Montag, 30. August 2010

Wolf Haas - der Antiheld der deutschsprachigen Literatur

Wenn man die Brenner-Krimis von Wolf Haas liest, macht man sich automatisch ein falsches Bild vom Autor, der dahinter steht. Man stellt ihn sich ein bisschen so vor wie Josef Hader, der den Charakter des Simon Brenner in den bisherigen drei brillianten Leinwandverfilmungen von Haas' Büchern spielt. Man imaginiert ihn als grummeligen, unrasierten, aber ungemein witzigen Zeitgenossen. Nun, witzig ist Haas in der Tag, aber schon Blick auf sein Foto verrät, das er der Vorstellung ansonsten nicht entspricht. Vor allem aber ist Haas' Gesicht eines der wichtigsten der zeitgenössischen deutschsprachigen Literatur.

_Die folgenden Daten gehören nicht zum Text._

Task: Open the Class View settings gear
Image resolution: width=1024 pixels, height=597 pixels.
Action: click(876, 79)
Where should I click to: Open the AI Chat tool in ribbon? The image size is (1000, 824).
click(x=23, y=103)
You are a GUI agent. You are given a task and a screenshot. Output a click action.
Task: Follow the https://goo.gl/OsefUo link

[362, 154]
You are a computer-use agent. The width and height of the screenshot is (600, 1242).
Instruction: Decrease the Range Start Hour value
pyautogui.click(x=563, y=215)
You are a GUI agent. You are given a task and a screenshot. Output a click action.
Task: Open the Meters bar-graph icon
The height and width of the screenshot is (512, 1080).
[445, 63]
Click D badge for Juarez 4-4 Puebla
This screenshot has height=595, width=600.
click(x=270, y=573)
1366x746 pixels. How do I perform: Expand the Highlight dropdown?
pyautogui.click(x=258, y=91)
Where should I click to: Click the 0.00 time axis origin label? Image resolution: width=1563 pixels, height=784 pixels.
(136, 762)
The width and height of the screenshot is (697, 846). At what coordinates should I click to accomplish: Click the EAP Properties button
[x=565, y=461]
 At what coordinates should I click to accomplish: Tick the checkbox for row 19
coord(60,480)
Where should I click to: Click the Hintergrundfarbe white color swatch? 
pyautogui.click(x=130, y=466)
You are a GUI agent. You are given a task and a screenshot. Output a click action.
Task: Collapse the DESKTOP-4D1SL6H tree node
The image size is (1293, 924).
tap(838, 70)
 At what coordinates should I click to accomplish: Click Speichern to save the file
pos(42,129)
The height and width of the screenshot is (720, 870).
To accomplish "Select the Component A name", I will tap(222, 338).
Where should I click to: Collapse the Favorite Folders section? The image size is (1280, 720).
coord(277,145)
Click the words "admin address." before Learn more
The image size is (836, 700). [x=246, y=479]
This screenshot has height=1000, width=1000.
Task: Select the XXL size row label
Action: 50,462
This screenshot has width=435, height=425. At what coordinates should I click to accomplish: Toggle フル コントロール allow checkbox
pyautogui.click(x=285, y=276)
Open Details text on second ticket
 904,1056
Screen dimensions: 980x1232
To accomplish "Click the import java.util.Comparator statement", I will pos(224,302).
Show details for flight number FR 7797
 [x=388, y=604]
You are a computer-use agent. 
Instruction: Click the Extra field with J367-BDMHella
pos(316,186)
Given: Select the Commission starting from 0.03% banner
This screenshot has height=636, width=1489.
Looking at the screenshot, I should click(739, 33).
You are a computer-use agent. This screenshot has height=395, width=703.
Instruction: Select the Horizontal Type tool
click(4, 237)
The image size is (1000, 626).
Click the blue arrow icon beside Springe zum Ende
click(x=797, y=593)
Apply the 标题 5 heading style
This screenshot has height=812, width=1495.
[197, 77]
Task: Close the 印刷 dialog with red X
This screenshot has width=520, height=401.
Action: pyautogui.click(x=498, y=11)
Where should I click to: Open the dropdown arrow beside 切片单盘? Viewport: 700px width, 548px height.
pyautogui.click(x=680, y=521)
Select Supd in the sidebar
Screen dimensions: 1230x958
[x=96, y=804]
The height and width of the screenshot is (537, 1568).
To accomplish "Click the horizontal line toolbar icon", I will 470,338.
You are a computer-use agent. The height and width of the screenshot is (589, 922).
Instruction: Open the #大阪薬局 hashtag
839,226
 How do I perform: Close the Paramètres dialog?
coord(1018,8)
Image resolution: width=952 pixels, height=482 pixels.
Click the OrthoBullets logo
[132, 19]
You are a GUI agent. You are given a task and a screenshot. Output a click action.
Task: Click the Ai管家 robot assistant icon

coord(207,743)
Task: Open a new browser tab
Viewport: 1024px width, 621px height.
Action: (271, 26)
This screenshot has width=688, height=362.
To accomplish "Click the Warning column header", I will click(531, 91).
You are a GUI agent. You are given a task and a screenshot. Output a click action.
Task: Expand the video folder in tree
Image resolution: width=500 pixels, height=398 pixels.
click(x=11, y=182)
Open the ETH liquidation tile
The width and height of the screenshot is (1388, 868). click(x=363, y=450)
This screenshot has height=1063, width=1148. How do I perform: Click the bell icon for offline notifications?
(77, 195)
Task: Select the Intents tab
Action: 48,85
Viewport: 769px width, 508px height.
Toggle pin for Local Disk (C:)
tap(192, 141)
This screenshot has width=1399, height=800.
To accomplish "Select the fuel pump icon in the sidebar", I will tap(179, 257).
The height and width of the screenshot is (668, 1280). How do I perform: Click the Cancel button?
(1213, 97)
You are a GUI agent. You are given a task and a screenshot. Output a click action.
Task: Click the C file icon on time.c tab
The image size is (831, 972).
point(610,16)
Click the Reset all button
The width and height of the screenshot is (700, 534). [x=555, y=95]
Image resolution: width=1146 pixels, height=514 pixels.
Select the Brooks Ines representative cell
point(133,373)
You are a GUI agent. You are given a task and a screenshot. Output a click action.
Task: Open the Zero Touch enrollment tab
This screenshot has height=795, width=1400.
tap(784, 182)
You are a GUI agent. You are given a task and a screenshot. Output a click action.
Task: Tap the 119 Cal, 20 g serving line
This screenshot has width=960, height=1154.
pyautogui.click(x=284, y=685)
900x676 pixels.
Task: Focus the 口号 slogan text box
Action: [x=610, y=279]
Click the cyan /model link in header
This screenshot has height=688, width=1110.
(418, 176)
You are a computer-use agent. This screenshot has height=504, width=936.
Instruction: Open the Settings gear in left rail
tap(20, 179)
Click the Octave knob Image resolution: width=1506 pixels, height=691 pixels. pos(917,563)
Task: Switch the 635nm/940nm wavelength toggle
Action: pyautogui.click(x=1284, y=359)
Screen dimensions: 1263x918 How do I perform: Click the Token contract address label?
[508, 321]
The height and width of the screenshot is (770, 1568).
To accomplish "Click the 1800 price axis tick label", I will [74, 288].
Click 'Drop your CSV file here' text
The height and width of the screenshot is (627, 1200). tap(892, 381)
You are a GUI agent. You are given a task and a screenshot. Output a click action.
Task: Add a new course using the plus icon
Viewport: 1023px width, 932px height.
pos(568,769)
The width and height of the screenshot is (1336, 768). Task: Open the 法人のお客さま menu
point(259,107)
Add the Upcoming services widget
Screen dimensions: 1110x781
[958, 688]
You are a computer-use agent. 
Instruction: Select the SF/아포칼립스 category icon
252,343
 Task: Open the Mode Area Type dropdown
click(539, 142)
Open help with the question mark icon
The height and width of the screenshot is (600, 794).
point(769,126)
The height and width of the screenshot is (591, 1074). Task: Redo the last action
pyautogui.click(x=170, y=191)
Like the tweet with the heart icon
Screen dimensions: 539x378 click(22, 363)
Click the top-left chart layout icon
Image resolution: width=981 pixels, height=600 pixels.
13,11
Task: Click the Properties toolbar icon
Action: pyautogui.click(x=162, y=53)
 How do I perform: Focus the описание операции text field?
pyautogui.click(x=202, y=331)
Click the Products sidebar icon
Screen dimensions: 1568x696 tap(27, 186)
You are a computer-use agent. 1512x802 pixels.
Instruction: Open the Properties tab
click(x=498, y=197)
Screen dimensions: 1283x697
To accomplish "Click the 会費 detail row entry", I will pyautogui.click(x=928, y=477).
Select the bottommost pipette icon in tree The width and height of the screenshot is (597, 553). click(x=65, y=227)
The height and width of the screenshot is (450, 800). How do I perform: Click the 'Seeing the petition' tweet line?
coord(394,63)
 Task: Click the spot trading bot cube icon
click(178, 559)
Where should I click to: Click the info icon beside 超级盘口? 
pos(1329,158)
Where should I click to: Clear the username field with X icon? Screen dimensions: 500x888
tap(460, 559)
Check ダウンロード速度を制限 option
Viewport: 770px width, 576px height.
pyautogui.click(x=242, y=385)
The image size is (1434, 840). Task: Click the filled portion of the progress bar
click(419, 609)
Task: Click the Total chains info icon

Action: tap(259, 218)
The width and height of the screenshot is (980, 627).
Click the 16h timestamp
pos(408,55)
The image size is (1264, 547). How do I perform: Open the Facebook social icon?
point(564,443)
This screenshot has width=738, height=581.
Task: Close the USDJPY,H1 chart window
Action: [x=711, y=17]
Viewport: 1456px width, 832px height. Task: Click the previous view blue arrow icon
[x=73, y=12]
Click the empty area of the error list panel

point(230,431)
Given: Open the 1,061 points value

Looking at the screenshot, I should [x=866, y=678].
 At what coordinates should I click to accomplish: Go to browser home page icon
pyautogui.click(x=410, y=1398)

1960 im österreichischen Bundesland Salzburg geboren, wurde Haas erst Mitte der Neunziger zum freien Schriftsteller. Zwischen 1996 und 2003 schrieb er sieben Kriminalromane, sechs davon mit seinem Antihelden Simon Brenner, die schnell zu preisgekrönten Kultwerken avancierten. Was mit "Auferstehung der Toten" begann, fand mit "Der Knochenmann" und "Komm, süßer Tod" seine Fortsetzung. Als 2001 der vierte Brenner-Roman "Silentium" erschien, war Haas bereits ein erfolgreicher und von den Kritikern gefeierter Star-Autor. Nach "Wie die Tiere" und "Das ewige Leben" legte Haas eine Brenner-Pause ein, die er erst 2009 mit "Der Brenner und der liebe Gott" beendete.
Was Haas' Romane auszeichnet, ist neben dem lakonischen Humor, der trockenen, oft zynischen Gesellschaftskritik und der abgehalfterten Hauptfigur vor allem der untypische Erzählstil. Haas schreibt stets aus der Perspektive eines Erzählers, der den Leser direkt anspricht, und zwar so, als würde er in der Kneipe am Tresen neben ihm stehen. "Ob du es glaubst oder nicht, aber da hat es Brenner schon mit der Angst zu tun bekommen" heißt es da, und man würde als Leser am liebsten nickend zustimmen.

Vor Haas und seinem schriftstellerischen Vehikel Brenner ist keiner sicher. Nicht das Gesundheitssystem, nicht die katholische Kirche und auch nicht reiche Bauherren. Seine Hauptfigur löst zwar die kompliziertesten Fälle, schlüpft dabei aber nie in die Rolle des strahlenden Helden und braucht oft unerwartete Hilfe, um dem Tod von der Schippe zu springen. Das verleiht den Geschichten Authentizität und dem Simon Brenner hohe Sympathiewerte. Noch dazu sind die Geschichten in Haas' Roman spannend erzählt und in sich logisch völlig stimmig. Es ist wahrlich kein Wunder, dass der Feuilleton begeistert auf diesen untypischen Autor und seine Bücher reagierte. Haas ist ein Phänomen, das der deutschsprachigen Literatur hoffentlich noch lange erhalten bleibt.